The analytical description of this problem starts with an infinitesimal energy spike deposited in a uniform pressureless gas. This results in a shock or blastwave that propagates radially away from the original energy spike, and can be described by a self-similar analytic solution for a simple analytical material (such as a \(\gamma\) law gas).
Time sequence of the mass density evolution in the Sedov problem using default Spheral visualization via Visit. The black dots show the positions of the SPH nodes, while the spatial color map of density is produced by coloring polygonal Voronoi cells containing and constructed from the node positions.
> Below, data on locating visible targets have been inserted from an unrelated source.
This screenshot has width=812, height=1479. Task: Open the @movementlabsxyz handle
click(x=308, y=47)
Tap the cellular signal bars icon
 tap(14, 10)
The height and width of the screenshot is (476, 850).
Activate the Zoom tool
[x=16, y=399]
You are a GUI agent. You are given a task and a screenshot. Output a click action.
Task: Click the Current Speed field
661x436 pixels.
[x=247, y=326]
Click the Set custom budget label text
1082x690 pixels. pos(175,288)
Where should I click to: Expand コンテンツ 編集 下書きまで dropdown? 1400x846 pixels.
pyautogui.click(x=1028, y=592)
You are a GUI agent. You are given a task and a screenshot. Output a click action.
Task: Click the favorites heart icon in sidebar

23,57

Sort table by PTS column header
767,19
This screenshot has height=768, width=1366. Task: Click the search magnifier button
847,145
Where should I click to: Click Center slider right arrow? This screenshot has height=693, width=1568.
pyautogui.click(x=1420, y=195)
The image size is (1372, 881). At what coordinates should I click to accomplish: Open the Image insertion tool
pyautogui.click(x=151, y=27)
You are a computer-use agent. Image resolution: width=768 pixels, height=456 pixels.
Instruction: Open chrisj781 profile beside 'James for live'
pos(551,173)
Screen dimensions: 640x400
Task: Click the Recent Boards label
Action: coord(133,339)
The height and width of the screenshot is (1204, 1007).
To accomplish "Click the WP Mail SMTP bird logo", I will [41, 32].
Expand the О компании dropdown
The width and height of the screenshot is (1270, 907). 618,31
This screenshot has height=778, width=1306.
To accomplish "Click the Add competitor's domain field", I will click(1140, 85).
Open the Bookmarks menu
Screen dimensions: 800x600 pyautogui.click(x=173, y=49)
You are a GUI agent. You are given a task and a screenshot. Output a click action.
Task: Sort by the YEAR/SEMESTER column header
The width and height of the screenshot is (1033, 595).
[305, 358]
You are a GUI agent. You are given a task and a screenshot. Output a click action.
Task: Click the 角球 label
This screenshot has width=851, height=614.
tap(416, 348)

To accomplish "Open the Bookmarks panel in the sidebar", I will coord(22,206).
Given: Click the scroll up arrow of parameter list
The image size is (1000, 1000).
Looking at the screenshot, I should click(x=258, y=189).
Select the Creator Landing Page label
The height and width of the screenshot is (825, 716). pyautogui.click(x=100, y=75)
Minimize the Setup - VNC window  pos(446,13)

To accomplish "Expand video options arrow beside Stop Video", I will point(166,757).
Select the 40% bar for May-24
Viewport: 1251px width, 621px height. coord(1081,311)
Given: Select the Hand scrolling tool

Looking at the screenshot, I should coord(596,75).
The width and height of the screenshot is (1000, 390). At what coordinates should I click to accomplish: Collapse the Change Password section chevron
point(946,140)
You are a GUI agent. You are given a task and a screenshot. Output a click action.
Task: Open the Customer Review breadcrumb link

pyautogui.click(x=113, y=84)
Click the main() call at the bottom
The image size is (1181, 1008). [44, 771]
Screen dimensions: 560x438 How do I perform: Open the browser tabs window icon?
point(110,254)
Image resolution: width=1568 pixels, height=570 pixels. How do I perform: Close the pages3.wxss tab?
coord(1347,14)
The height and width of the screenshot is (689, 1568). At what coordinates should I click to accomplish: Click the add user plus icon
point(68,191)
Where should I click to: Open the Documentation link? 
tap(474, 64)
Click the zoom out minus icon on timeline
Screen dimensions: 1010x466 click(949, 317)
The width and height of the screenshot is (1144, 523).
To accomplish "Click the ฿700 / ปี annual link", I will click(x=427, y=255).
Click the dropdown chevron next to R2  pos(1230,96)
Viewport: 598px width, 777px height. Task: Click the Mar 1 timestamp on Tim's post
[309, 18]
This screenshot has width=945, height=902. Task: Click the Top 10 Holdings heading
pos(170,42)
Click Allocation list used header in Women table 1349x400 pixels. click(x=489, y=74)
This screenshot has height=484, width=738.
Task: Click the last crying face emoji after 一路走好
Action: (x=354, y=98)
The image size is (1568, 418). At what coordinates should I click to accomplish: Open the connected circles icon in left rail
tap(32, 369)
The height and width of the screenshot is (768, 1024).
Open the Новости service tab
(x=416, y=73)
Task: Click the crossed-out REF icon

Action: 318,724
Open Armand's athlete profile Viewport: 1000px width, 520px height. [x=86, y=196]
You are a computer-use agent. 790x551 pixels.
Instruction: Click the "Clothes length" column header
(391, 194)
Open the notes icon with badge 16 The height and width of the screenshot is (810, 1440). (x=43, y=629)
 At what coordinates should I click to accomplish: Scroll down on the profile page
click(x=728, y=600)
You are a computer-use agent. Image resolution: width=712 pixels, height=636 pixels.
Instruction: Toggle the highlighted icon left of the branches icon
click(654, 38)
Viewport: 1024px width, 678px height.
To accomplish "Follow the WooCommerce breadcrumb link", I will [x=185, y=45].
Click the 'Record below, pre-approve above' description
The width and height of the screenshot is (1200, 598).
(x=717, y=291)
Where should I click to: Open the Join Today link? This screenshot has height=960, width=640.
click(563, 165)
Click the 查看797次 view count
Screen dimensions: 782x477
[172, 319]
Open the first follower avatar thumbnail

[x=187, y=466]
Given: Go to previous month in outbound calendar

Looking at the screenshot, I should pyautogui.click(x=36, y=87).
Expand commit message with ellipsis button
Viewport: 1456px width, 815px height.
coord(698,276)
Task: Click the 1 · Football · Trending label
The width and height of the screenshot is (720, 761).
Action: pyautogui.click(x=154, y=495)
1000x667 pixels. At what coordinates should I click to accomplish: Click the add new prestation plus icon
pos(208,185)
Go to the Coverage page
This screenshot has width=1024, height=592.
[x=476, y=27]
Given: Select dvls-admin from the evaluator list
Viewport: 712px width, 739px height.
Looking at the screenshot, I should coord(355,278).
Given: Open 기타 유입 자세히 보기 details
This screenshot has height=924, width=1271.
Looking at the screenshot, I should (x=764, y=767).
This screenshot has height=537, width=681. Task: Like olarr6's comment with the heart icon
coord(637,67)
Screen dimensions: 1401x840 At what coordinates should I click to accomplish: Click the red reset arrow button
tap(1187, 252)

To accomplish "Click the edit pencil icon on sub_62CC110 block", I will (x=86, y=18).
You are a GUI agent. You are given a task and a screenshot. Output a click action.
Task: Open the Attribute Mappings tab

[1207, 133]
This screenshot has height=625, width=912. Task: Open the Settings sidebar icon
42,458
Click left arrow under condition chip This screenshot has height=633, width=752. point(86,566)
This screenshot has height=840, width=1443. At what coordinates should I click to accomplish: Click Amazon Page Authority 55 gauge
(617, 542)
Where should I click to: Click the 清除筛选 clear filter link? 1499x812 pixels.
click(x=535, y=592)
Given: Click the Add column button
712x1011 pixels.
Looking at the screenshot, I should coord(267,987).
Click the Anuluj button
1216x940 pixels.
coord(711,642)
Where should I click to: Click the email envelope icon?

First let’s look at the example Python script in its entirety, and then we’ll go through it section by section in more detail:
#-------------------------------------------------------------------------------
# The cylindrical Sedov test case (2-D).
#-------------------------------------------------------------------------------
import os, shutil
import mpi
from Spheral2d import *
from SpheralTestUtilities import *
from GenerateNodeDistribution2d import *
from PeanoHilbertDistributeNodes import distributeNodes2d
from SpheralMatplotlib import *
title("2-D SPH hydrodynamics demonstration of the cylindrical Sedov problem")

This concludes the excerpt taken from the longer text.